L’été est propice aux lectures. Ainsi en a-t-il été pour nous avec Les racines du ciel, de Romain Gary. Ce roman, Prix Goncourt en 1956, prend place au Tchad, en Afrique Equatoriale Française (AEF) dans les années 50. Un homme y décide de prendre les armes pour défendre les éléphants, victimes d’une chasse intensive. Son but est de sensibiliser l’opinion internationale afin de faire évoluer la loi et faire interdire cette chasse, tant les volumes de bêtes abattues chaque année sont importants (30000 par an), certains chasseurs ayant jusqu’à 500 éléphants à leur tableau de chasse.
Le récit se fait à plusieurs voix afin de comprendre « la vérité sur Morel », le héros du livre. Celui-ci, après avoir tenté de faire signer une pétition pour la défense des éléphants, se retire dans la brousse, depuis laquelle il mène des expéditions pour châtier les chasseurs ou autres négociants d’ivoire.
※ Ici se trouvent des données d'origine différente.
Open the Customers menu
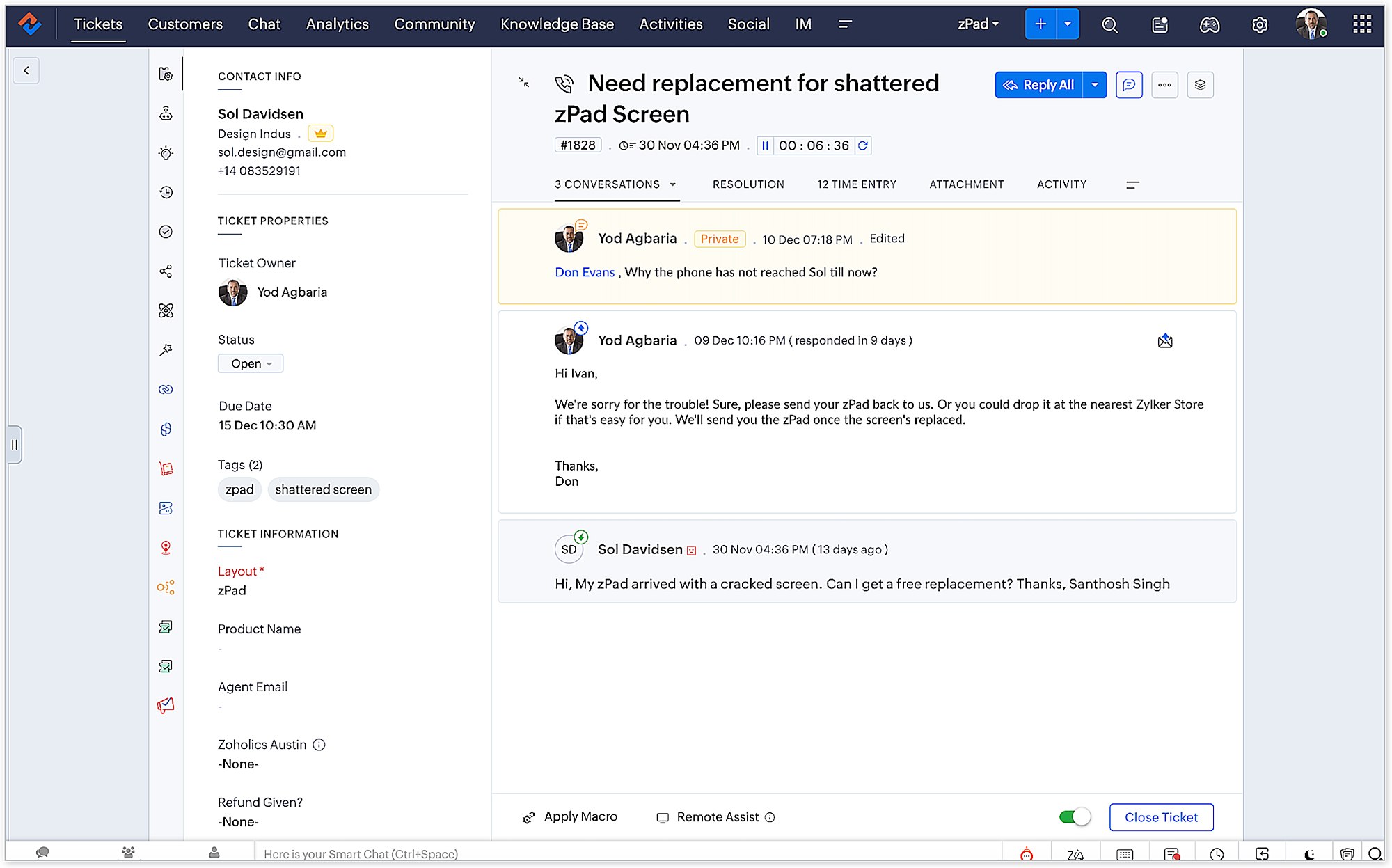The image size is (1392, 868). tap(185, 24)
Il est rejoint dans sa lutte par une équipe improbable : un naturaliste danois, un major déchu de l’armée américaine, une entraîneuse berlinoise, des indépendantistes africains…
Au fil du récit se dessine la raison d’être de sa démarche : ni la misanthropie, ni le combat politique, mais le sursaut pour la défense de la nature, d’une « marge humaine » qui ne sacrifie pas tout à l’efficacité et au progrès, mais consent à s’embarrasser de pachydermes énormes, dont les troupeaux dévastent tout sur leur passage et s’accommodent bien mal du souci de développement des sociétés contemporaines. Au delà de la nature, pour l’auteur, c’est bien de la dignité humaine dont il est question : à l’heure de la « bombe atomique », « des camps de travail », et de l’exploitation généralisée de la nature et des hommes par l’homme, celle-ci a l’apparence, telle les éléphants, d’une survivance archaïque dont nos sociétés de veulent plus s’accommoder.
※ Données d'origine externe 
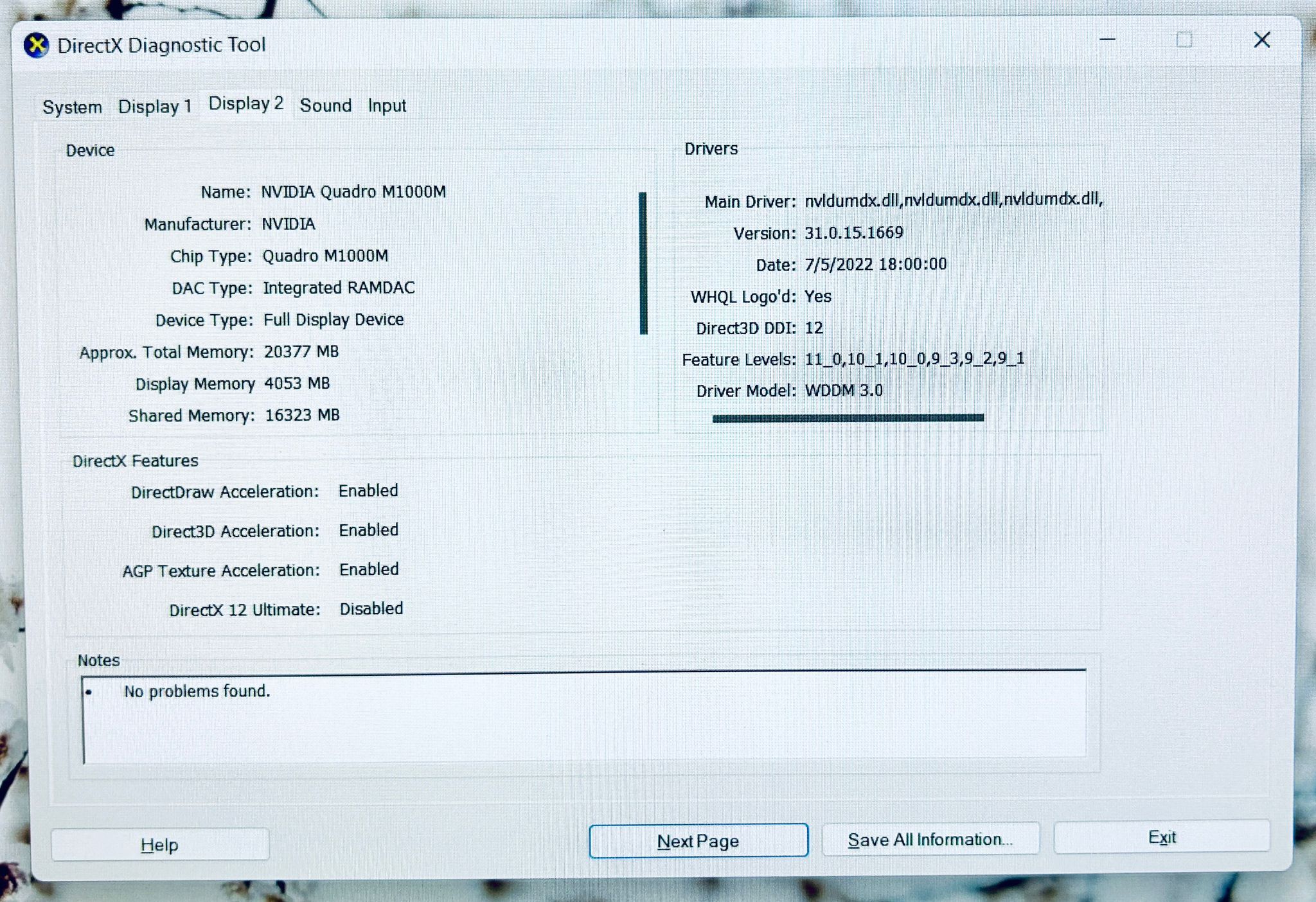Click the Approx. Total Memory value
This screenshot has width=1316, height=902.
click(301, 351)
L’analogie fonctionne redoutablement avec l’époque actuelle, tant les germes de ce que nous connaissons aujourd’hui étaient déjà présents dans cet ouvrage vieux de soixante ans. Le combat actuel pour la transition écologique peut s’inscrire dans une même logique de refus : non pas seulement assurer un avenir à l’homme au moment de bouleversements environnementaux majeurs, mais accepter de donner toute sa part à la dignité inaliénable des êtres vivants contre la logique d’asservissement. Et consentir ainsi à laisser grandir en l’homme « les racines du ciel », « ce besoin de justice, de liberté, d’amour – ces racines du ciel si profondément enfoncées dans (la) poitrine… »
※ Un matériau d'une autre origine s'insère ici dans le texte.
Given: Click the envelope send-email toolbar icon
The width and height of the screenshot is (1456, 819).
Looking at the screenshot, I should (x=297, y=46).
« Les racines étaient innombrables et infinies dans leur variété et leur beauté et quelques-unes étaient profondément enfoncées dans l’âme humaine – une aspiration incessante et tourmentée orientée en haut et en avant – un besoin d’infini, une soif, un pressentiment d’ailleurs, une attente illimitée. »
PS : un Morel contemporain, Wayne Lotter, héros de la défense des éléphants en Tanzanie, vient précisément d’être assassiné le 16 août 2017. La nécessité de la défense des éléphants est toujours actuelle.